## TASK DESCRIPTION
Nothing but an exact copy of the listing should appear in the response.

## RAW DATA

·····

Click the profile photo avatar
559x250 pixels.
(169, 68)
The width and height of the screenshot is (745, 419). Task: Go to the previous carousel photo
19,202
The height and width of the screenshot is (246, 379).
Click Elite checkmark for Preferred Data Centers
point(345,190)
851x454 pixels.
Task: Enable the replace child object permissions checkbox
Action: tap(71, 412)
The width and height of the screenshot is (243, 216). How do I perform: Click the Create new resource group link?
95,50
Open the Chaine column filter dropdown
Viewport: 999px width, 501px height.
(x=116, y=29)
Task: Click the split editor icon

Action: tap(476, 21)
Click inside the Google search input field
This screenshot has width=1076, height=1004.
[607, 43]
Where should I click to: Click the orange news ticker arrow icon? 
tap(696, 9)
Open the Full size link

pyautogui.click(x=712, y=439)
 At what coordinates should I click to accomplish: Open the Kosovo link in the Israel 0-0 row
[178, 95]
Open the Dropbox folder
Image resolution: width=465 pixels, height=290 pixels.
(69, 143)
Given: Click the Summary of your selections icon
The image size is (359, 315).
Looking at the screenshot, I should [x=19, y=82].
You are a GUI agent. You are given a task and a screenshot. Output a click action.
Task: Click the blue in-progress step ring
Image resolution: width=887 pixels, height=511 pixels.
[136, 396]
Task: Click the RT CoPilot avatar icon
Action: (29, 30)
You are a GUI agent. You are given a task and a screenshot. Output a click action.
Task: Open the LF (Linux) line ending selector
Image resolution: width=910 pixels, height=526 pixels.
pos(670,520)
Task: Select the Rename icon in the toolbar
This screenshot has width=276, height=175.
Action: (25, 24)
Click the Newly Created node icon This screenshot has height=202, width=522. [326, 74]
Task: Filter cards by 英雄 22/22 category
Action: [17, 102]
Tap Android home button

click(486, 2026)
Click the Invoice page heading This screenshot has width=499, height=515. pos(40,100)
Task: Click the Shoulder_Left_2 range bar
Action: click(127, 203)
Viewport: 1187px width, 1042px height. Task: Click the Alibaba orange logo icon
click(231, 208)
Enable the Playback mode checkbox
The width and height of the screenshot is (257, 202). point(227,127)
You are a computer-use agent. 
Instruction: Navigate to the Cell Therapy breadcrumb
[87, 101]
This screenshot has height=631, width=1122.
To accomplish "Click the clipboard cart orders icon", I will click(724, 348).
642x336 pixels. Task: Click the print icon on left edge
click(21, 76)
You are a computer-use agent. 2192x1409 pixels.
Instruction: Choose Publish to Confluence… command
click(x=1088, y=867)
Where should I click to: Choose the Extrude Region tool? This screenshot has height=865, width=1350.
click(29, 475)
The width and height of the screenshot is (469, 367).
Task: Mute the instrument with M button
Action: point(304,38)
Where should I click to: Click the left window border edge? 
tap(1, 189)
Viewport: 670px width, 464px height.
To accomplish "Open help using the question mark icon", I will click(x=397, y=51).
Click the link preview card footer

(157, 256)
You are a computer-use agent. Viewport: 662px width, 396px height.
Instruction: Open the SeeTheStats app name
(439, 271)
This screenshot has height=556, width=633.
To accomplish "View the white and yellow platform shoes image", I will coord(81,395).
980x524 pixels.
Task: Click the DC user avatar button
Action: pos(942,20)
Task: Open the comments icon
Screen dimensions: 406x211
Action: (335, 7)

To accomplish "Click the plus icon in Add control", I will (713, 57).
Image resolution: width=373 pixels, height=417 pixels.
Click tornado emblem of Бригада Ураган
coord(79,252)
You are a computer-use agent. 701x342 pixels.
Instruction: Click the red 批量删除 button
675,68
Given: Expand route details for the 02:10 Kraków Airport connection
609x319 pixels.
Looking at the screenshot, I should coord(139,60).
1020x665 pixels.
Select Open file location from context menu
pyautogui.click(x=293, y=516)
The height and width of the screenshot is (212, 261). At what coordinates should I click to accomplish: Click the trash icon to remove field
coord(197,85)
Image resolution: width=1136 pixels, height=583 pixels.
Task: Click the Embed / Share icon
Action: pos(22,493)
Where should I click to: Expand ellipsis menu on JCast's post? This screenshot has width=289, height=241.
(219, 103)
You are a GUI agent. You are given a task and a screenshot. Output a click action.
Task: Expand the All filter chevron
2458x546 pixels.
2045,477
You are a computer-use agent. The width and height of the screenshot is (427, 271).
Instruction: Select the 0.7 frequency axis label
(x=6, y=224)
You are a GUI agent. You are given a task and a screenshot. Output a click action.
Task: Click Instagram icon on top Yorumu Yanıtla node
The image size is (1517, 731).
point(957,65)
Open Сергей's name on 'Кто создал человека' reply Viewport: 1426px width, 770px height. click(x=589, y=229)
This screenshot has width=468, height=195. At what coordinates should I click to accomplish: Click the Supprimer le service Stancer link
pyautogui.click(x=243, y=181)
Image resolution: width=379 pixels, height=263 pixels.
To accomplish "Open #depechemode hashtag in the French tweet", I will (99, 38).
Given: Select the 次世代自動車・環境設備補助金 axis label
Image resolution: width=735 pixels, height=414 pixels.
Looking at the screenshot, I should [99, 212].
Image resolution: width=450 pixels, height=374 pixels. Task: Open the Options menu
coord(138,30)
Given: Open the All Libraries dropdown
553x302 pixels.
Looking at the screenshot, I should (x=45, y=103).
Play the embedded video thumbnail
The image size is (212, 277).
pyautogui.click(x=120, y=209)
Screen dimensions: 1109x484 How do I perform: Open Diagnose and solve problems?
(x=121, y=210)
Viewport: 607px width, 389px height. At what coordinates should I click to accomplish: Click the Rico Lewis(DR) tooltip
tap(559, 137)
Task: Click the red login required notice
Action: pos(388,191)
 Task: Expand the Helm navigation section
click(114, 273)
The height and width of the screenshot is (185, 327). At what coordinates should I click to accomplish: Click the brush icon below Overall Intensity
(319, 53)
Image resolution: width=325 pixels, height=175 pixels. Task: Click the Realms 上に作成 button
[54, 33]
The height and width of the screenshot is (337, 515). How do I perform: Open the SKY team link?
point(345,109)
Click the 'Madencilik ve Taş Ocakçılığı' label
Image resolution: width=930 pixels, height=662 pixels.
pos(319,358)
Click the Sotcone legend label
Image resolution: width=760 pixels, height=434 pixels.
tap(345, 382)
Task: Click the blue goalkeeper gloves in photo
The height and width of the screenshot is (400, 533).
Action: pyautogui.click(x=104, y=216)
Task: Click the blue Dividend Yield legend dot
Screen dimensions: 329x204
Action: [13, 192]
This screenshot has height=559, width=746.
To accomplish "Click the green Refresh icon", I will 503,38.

·····

## ANSWER
Click the profile photo avatar
559x250 pixels.
(169, 68)
The width and height of the screenshot is (745, 419). Task: Go to the previous carousel photo
19,202
The height and width of the screenshot is (246, 379).
Click Elite checkmark for Preferred Data Centers
point(345,190)
851x454 pixels.
Task: Enable the replace child object permissions checkbox
Action: tap(71, 412)
The width and height of the screenshot is (243, 216). How do I perform: Click the Create new resource group link?
95,50
Open the Chaine column filter dropdown
Viewport: 999px width, 501px height.
(x=116, y=29)
Task: Click the split editor icon

Action: tap(476, 21)
Click inside the Google search input field
This screenshot has width=1076, height=1004.
[607, 43]
Where should I click to: Click the orange news ticker arrow icon? 
tap(696, 9)
Open the Full size link

pyautogui.click(x=712, y=439)
 At what coordinates should I click to accomplish: Open the Kosovo link in the Israel 0-0 row
[178, 95]
Open the Dropbox folder
Image resolution: width=465 pixels, height=290 pixels.
(69, 143)
Given: Click the Summary of your selections icon
The image size is (359, 315).
Looking at the screenshot, I should [x=19, y=82].
You are a GUI agent. You are given a task and a screenshot. Output a click action.
Task: Click the blue in-progress step ring
Image resolution: width=887 pixels, height=511 pixels.
[136, 396]
Task: Click the RT CoPilot avatar icon
Action: (29, 30)
You are a GUI agent. You are given a task and a screenshot. Output a click action.
Task: Open the LF (Linux) line ending selector
Image resolution: width=910 pixels, height=526 pixels.
pos(670,520)
Task: Select the Rename icon in the toolbar
This screenshot has width=276, height=175.
Action: (25, 24)
Click the Newly Created node icon This screenshot has height=202, width=522. [326, 74]
Task: Filter cards by 英雄 22/22 category
Action: [17, 102]
Tap Android home button

click(486, 2026)
Click the Invoice page heading This screenshot has width=499, height=515. pos(40,100)
Task: Click the Shoulder_Left_2 range bar
Action: click(127, 203)
Viewport: 1187px width, 1042px height. Task: Click the Alibaba orange logo icon
click(231, 208)
Enable the Playback mode checkbox
The width and height of the screenshot is (257, 202). point(227,127)
You are a computer-use agent. 
Instruction: Navigate to the Cell Therapy breadcrumb
[87, 101]
This screenshot has height=631, width=1122.
To accomplish "Click the clipboard cart orders icon", I will click(724, 348).
642x336 pixels. Task: Click the print icon on left edge
click(21, 76)
You are a computer-use agent. 2192x1409 pixels.
Instruction: Choose Publish to Confluence… command
click(x=1088, y=867)
Where should I click to: Choose the Extrude Region tool? This screenshot has height=865, width=1350.
click(29, 475)
The width and height of the screenshot is (469, 367).
Task: Mute the instrument with M button
Action: point(304,38)
Where should I click to: Click the left window border edge? 
tap(1, 189)
Viewport: 670px width, 464px height.
To accomplish "Open help using the question mark icon", I will click(x=397, y=51).
Click the link preview card footer

(157, 256)
You are a computer-use agent. Viewport: 662px width, 396px height.
Instruction: Open the SeeTheStats app name
(439, 271)
This screenshot has height=556, width=633.
To accomplish "View the white and yellow platform shoes image", I will coord(81,395).
980x524 pixels.
Task: Click the DC user avatar button
Action: pos(942,20)
Task: Open the comments icon
Screen dimensions: 406x211
Action: (335, 7)

To accomplish "Click the plus icon in Add control", I will (713, 57).
Image resolution: width=373 pixels, height=417 pixels.
Click tornado emblem of Бригада Ураган
coord(79,252)
You are a computer-use agent. 701x342 pixels.
Instruction: Click the red 批量删除 button
675,68
Given: Expand route details for the 02:10 Kraków Airport connection
609x319 pixels.
Looking at the screenshot, I should coord(139,60).
1020x665 pixels.
Select Open file location from context menu
pyautogui.click(x=293, y=516)
The height and width of the screenshot is (212, 261). At what coordinates should I click to accomplish: Click the trash icon to remove field
coord(197,85)
Image resolution: width=1136 pixels, height=583 pixels.
Task: Click the Embed / Share icon
Action: pos(22,493)
Where should I click to: Expand ellipsis menu on JCast's post? This screenshot has width=289, height=241.
(219, 103)
You are a GUI agent. You are given a task and a screenshot. Output a click action.
Task: Expand the All filter chevron
2458x546 pixels.
2045,477
You are a computer-use agent. The width and height of the screenshot is (427, 271).
Instruction: Select the 0.7 frequency axis label
(x=6, y=224)
You are a GUI agent. You are given a task and a screenshot. Output a click action.
Task: Click Instagram icon on top Yorumu Yanıtla node
The image size is (1517, 731).
point(957,65)
Open Сергей's name on 'Кто создал человека' reply Viewport: 1426px width, 770px height. click(x=589, y=229)
This screenshot has width=468, height=195. At what coordinates should I click to accomplish: Click the Supprimer le service Stancer link
pyautogui.click(x=243, y=181)
Image resolution: width=379 pixels, height=263 pixels.
To accomplish "Open #depechemode hashtag in the French tweet", I will (99, 38).
Given: Select the 次世代自動車・環境設備補助金 axis label
Image resolution: width=735 pixels, height=414 pixels.
Looking at the screenshot, I should [99, 212].
Image resolution: width=450 pixels, height=374 pixels. Task: Open the Options menu
coord(138,30)
Given: Open the All Libraries dropdown
553x302 pixels.
Looking at the screenshot, I should (x=45, y=103).
Play the embedded video thumbnail
The image size is (212, 277).
pyautogui.click(x=120, y=209)
Screen dimensions: 1109x484 How do I perform: Open Diagnose and solve problems?
(x=121, y=210)
Viewport: 607px width, 389px height. At what coordinates should I click to accomplish: Click the Rico Lewis(DR) tooltip
tap(559, 137)
Task: Click the red login required notice
Action: pos(388,191)
 Task: Expand the Helm navigation section
click(114, 273)
The height and width of the screenshot is (185, 327). At what coordinates should I click to accomplish: Click the brush icon below Overall Intensity
(319, 53)
Image resolution: width=325 pixels, height=175 pixels. Task: Click the Realms 上に作成 button
[54, 33]
The height and width of the screenshot is (337, 515). How do I perform: Open the SKY team link?
point(345,109)
Click the 'Madencilik ve Taş Ocakçılığı' label
Image resolution: width=930 pixels, height=662 pixels.
pos(319,358)
Click the Sotcone legend label
Image resolution: width=760 pixels, height=434 pixels.
tap(345, 382)
Task: Click the blue goalkeeper gloves in photo
The height and width of the screenshot is (400, 533).
Action: pyautogui.click(x=104, y=216)
Task: Click the blue Dividend Yield legend dot
Screen dimensions: 329x204
Action: [13, 192]
This screenshot has height=559, width=746.
To accomplish "Click the green Refresh icon", I will 503,38.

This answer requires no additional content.